ISOとGHGプロトコル、Scope1・2・3を統合する企業向けGHG算定基準を共同開発 2028年末公表へ

7月29日、GHGプロトコルは、国際標準化機構(ISO)と企業向けの温室効果ガス(GHG)算定基準を統合し、単一の共同名義(ブランド)基準を開発すると発表した。統合後の基準案については、2027年第2四半期に一体的なパブリックコメントを実施し、2028年第4四半期の最終基準公表を予定している。
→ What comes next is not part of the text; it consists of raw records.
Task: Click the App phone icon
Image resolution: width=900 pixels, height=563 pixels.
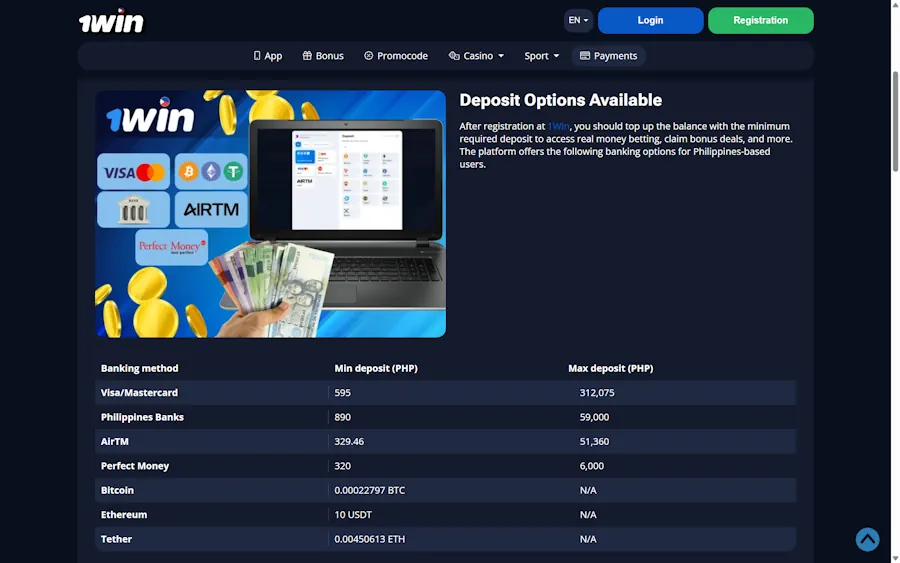Action: 257,56
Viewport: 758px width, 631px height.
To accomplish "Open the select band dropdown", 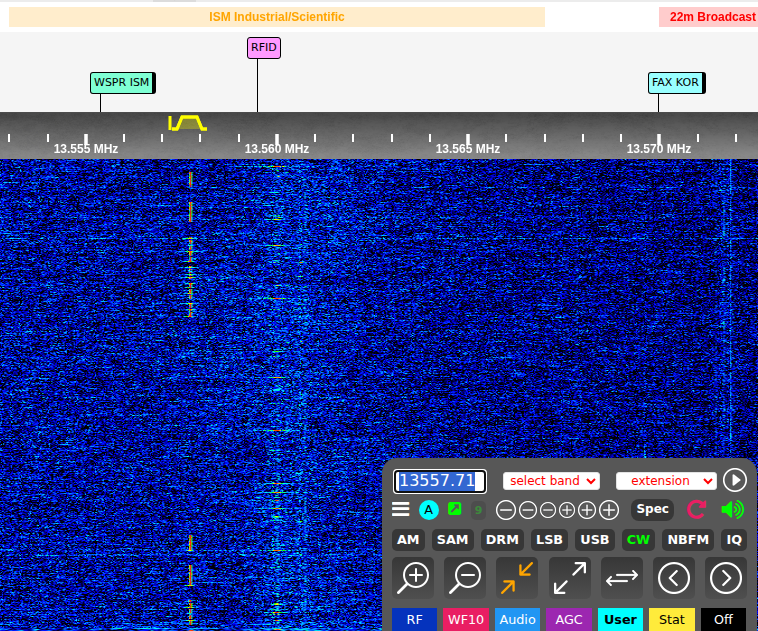I will coord(551,481).
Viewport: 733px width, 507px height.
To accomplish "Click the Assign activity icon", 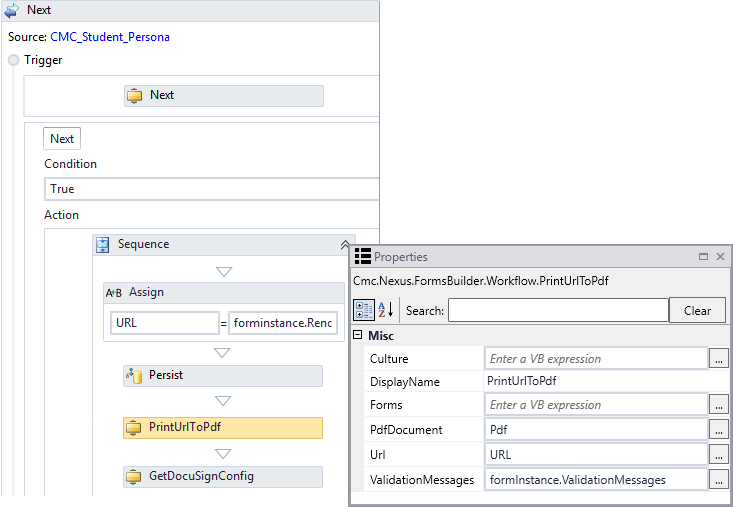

新基準には、GHGプロトコルの「企業算定・報告基準」、Scope2ガイダンス、Scope3基準、開発中の「Actions and Market Instruments(AMI:行動及び市場メカニズム)」の各作業と、組織レベルのGHG排出量・除去量の算定および報告を定めるISO 14064-1を統合する。新基準は2部構成とし、利用者による導入を支援する追加ガイダンスも提供する予定である。

両組織は、2025年9月にGHG排出量の算定・報告基準を調和させる戦略的パートナーシップを締結した。今回、両組織の基準開発計画を、単一の企業向け基準を公表するという共通目標に沿って再編した。GHGプロトコルは、基準の統合によって重複を減らし、相互運用性と市場・法域間の一貫性を高めるとしている。

GHGプロトコルのティム・モヒンCEOは、単一基準によって企業の報告を簡素化し、重複を削減すると説明した。公開協議も両組織が共同で実施し、企業、投資家、政策当局などの利害関係者が一つのプロセスを通じて意見を提出できるようにする。